José Reis dirigiu-se-nos assim:

Falemos de economia política. Falemos da política como deliberação coletiva. Soframos e decidamos. Portugal é uma periferia, mas uma periferia persistente.

No Observatório sobre Crises e Alternativas do Centro de Estudos Sociais, temos vindo a trabalhar na preparação de um livro que designámos Vulnerabilidades: Retrato de um país frágil (uso quase a mesma expressão para título deste artigo). Achávamos que Portugal estava a ser sujeito a processos relevantes de geração de vulnerabilidades e que estas se podiam identificar em diferentes escalas e dimensões. Era pelas nossas mãos, em vários planos, que tal estava a acontecer, visto que as vulnerabilidades são geradas ou induzidas por processos institucionais e políticos, isto é, por deliberações e formas de organização que juntam novas fragilidades à condição necessariamente incerta e contingente da vida individual e coletiva.
Provavelmente este livro era, na análise a que procedíamos, sobre o passado. O passado cuja aceleração se deu nos anos de 1990, quando os capitalismos foram tomados pelo capital financeiro, que passou a comandar intensamente a vida coletiva, incluindo os Estados. Ou o nosso passado mais recente, o que acabou há dias, quando bastava olhar para além do orçamento, do PIB ou do volume de emprego para tentarmos compreender o que de mais profundo a austeridade nos fez. Não pretendia ser um livro profético nem somos prosélitos. As razões que pudéssemos ter nos alertas que queríamos lançar doem-nos hoje profundamente, quando a vida nos foi tomada de assalto de uma forma disruptiva inimaginável.

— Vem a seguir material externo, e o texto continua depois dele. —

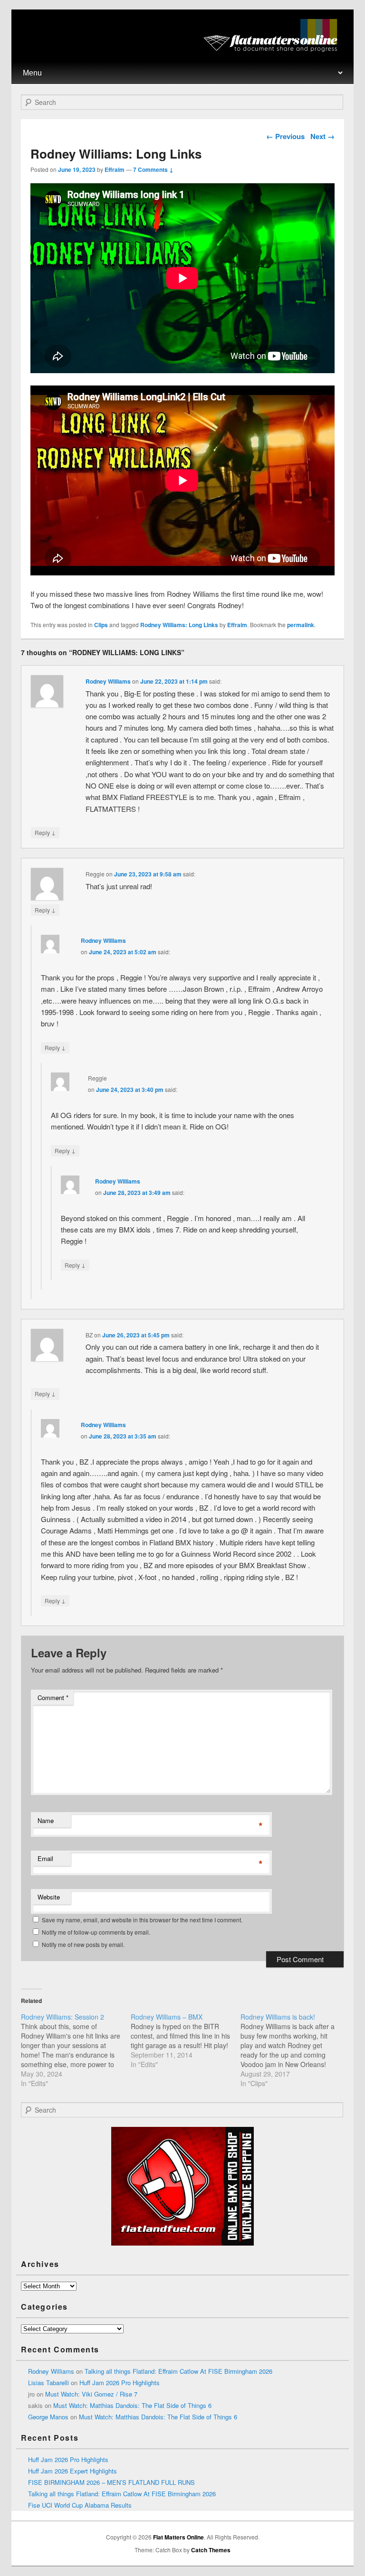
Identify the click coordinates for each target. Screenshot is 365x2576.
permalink (300, 624)
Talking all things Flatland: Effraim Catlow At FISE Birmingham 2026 (178, 2371)
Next (322, 136)
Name (46, 1820)
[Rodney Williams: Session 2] (76, 2050)
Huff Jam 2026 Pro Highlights (119, 2382)
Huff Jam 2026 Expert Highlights (72, 2470)
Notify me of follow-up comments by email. (96, 1932)
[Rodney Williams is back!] (295, 2050)
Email (45, 1858)
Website (49, 1896)
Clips (101, 624)
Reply (45, 832)
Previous (285, 136)
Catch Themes (211, 2550)
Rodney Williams (108, 681)
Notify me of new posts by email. (83, 1944)
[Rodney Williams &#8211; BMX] (185, 2040)
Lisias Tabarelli (48, 2382)
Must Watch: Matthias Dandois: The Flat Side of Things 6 (132, 2405)
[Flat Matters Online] (273, 49)
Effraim (115, 169)
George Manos (48, 2416)
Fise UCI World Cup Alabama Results (80, 2505)
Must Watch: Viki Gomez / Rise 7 (91, 2393)
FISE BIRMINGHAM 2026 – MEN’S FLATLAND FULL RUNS (111, 2482)
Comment (53, 1697)
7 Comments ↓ (153, 169)
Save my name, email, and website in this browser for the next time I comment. (142, 1920)
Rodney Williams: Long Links (179, 624)
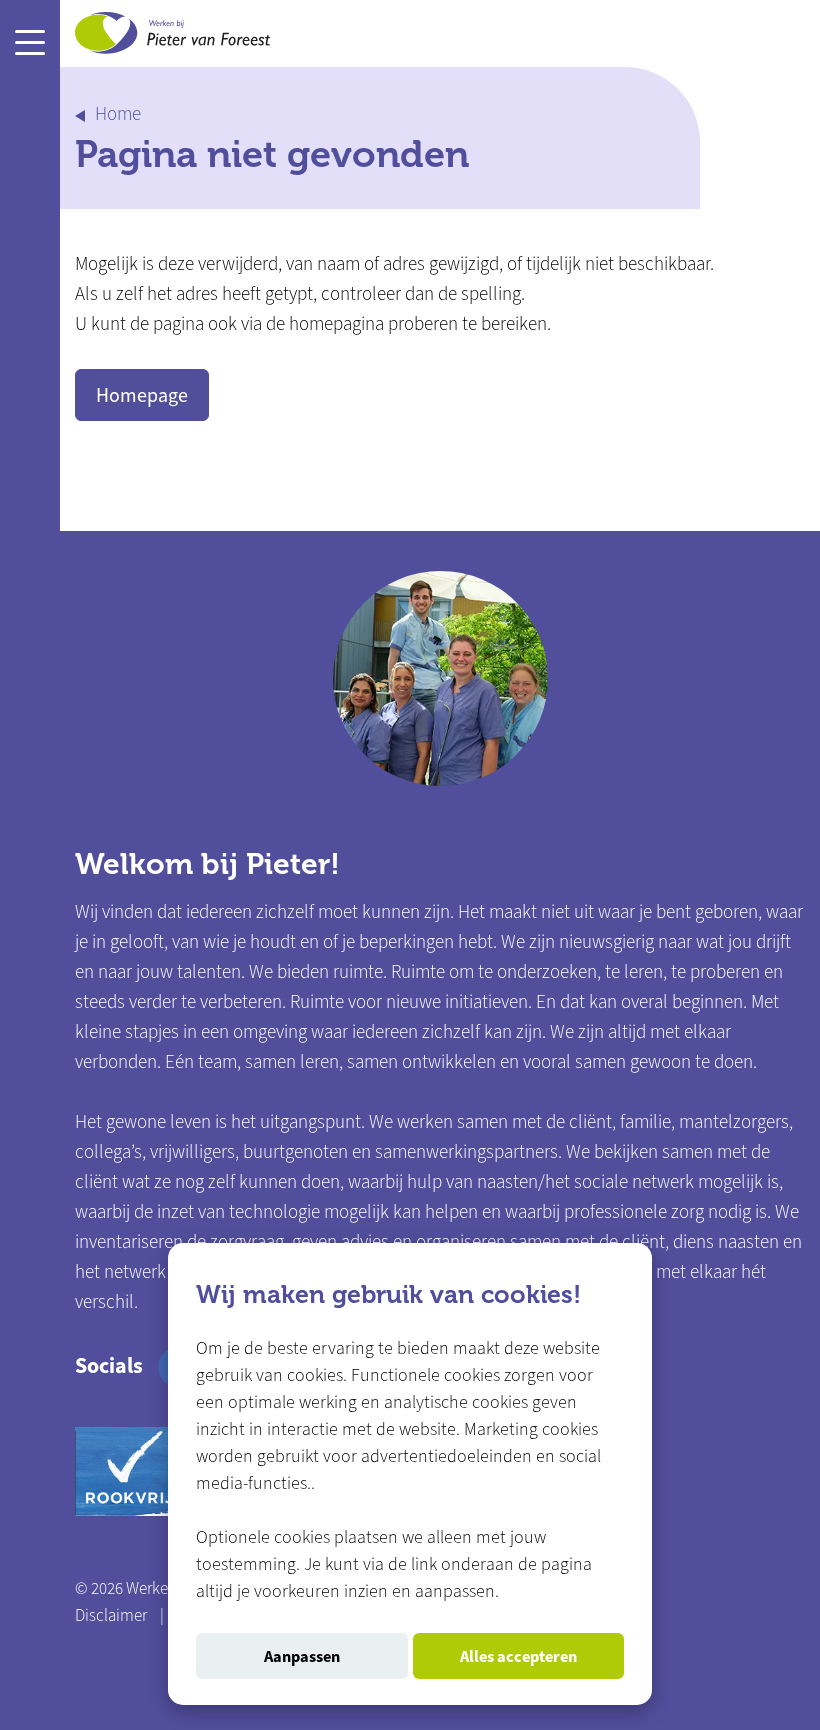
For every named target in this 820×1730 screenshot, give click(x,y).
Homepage (142, 395)
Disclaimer (111, 1615)
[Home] (172, 37)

Há coisas que custa invocar quando a vida está tão convulsa. Dizem-me, não confirmei, que há prateleiras cheias de meios-sapatos nas nossas zonas onde esta indústria se localiza. Sempre foi estúpido montar sapatos onde antes se sabia fazer tudo, mandando agora vir de muito longe algumas partes que aqui se produziam. Há 35 anos estudei a indústria metalomecânica de Águeda e a das bicicletas em particular. Tratava-se de um caso notável de um «sistema produtivo local»: aberto, mas autocentrado em culturas técnicas e na organização, no próprio território, das inter-relações essenciais, que articulavam vários setores e ramos de atividade. Dez anos depois voltei lá. Nas estatísticas já tinha visto que havia bastante trabalho feminino: ótimo, fosse a razão boa. Mas a razão era outra: já não se produziam bicicletas, montavam-se bicicletas. É hoje claro para todos que, para além de estúpido, isto é perigoso. Estes são exemplos singelos. Poupo os outros. Tanto os ainda mais volumosos, como aqueles que poupo por pudor. Estes são tempos de falar serenamente, para que se ouça melhor.

Entre o que subitamente mudou há duas variáveis essenciais: tempo e espaço. O tempo, essa variável com que tentamos compreender a evolução, as mudanças, os ciclos, isto é, os avanços e os retornos, mudou radicalmente. Tornou-se vertiginoso. Revolveu a vida, em vez de apenas a conduzir. O espaço foi-nos devolvido, reposto nas nossas mãos, depois de nos ter sido retirado em nome de cosmopolitismos superficiais, globalizações insensatas e mobilidades quase patéticas. Estragado, mas devolvido. Temos que pegar em ambos e usá-los. Para isso, talvez ajude pensar no que se segue.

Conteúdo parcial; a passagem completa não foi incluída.